Personal information
- Full name: Javiera Villagra Lira
- Born: 17 March 1983 (age 43) Santiago, Chile
- Height: 162 cm (5 ft 4 in)
- Weight: 52 kg (115 lb)

Sport
- Sport: Field hockey
- Position: Midfield

National team
- Years: Team / Caps / Goals
- 1997–2015: Chile / 165 / (–)
- 2000–2001: Chile U–21 / 13 / (2)

Medal record
Women's field hockey
Representing Chile
Pan American Games
| Bronze medal – third place | 2011 Guadalajara | Team |
South American Games
| Silver medal – second place | 2006 Buenos Aires | Team |
| Silver medal – second place | 2014 Santiago | Team |
Pan American Cup
| Bronze medal – third place | 2009 Hamilton | Team |
South American Championship
| Silver medal – second place | 2013 Santiago | Team |

= Javiera Villagra =

Chilean field hockey player

Javiera Villagra Lira (born 17 March 1983) is a former field hockey player from Chile, who played as a midfielder.

==Personal life==
Javiera Villagra was born and raised in Santiago, Chile.

==Career==
===College sport===
In 2003, Villagra travelled to the United States to play college sport for American University in Washington.
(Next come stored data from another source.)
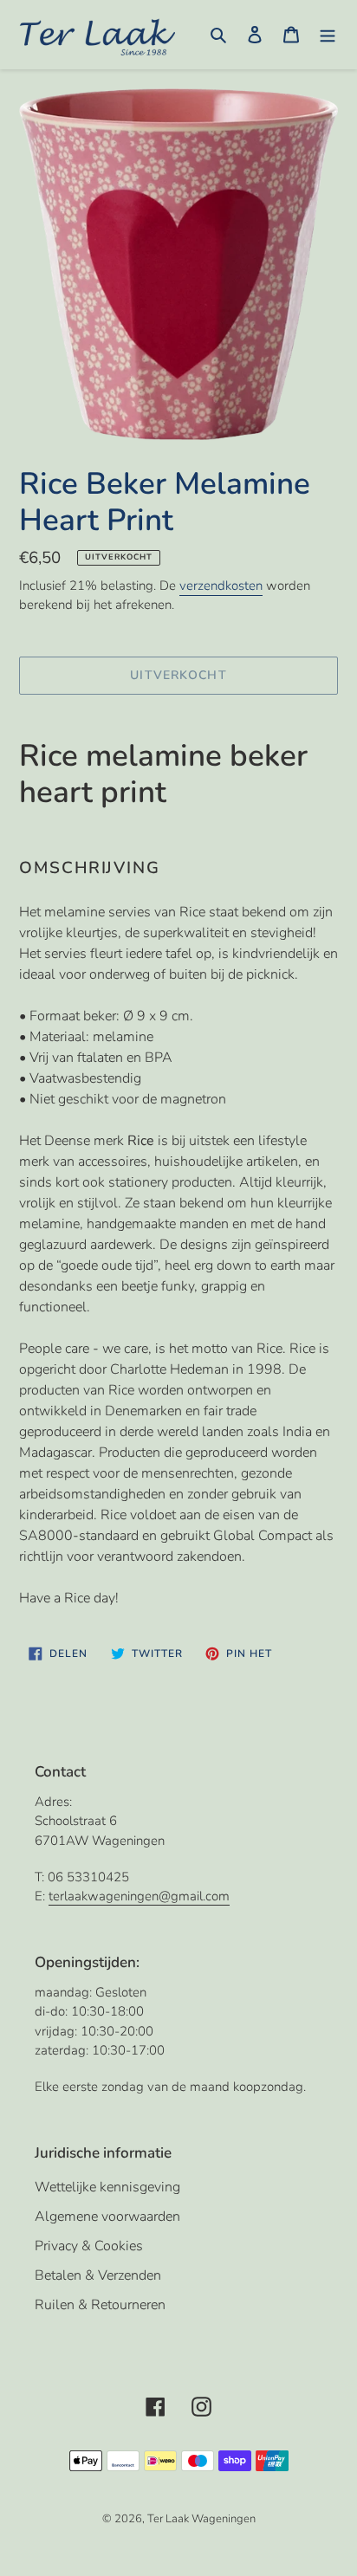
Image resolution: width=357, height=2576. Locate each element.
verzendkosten (221, 585)
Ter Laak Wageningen (201, 2519)
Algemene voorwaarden (107, 2216)
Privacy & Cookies (89, 2246)
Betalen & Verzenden (98, 2275)
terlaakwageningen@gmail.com (139, 1896)
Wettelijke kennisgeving (107, 2187)
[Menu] (327, 34)
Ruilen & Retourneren (100, 2304)
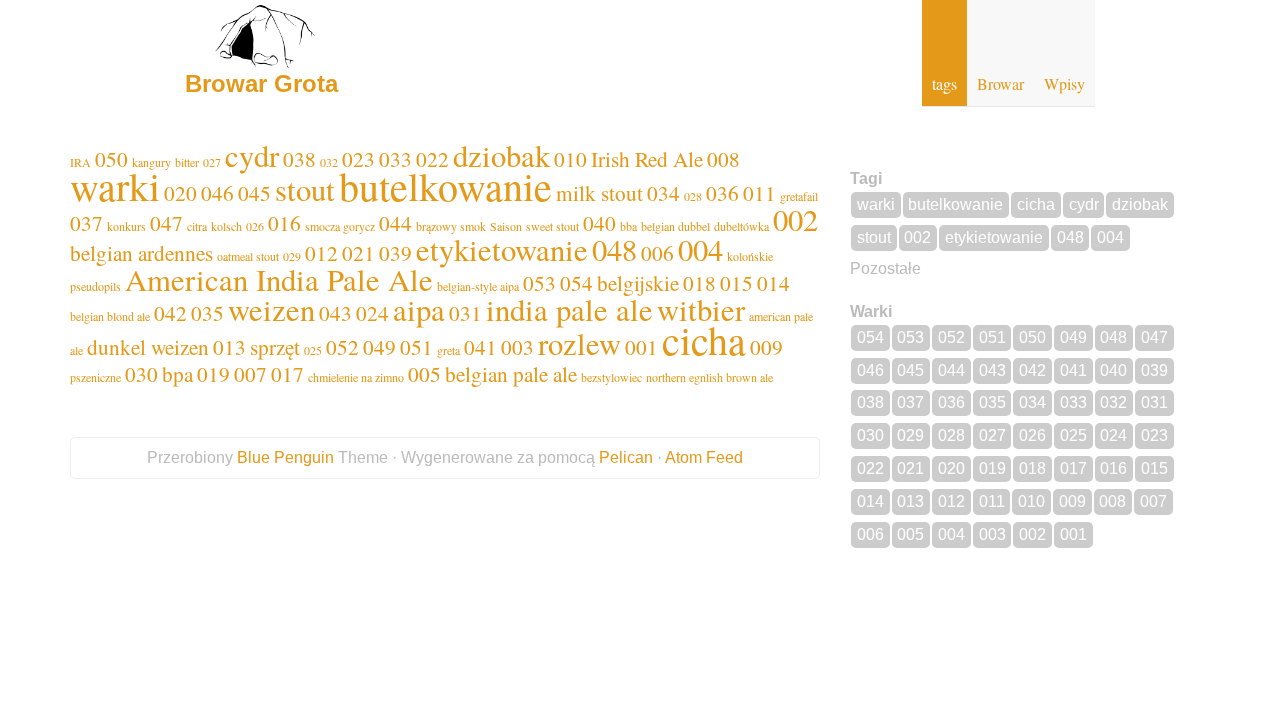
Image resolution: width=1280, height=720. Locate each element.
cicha (704, 339)
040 (599, 222)
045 (254, 192)
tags (944, 83)
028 (693, 196)
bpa (177, 373)
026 (255, 226)
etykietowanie (502, 249)
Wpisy (1064, 83)
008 (723, 158)
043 (335, 312)
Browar (1000, 83)
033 (1073, 402)
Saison (506, 226)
She was a member of the AU Eagles until 2005. She was named an All–American on three occasions by the NFHCA.

===Las Diablas===
Villagra made her debut for Las Diablas in 1997, at just 14 years of age.

Following her debut, Villagra was a mainstay in the national team for 18 years, until her retirement in 2015 following the Pan American Games.

Throughout her career, Villagra medalled many times, most notably winning bronze at both the 2009 Pan American Cup in Hamilton, and the 2011 Pan American Games in Guadalajara.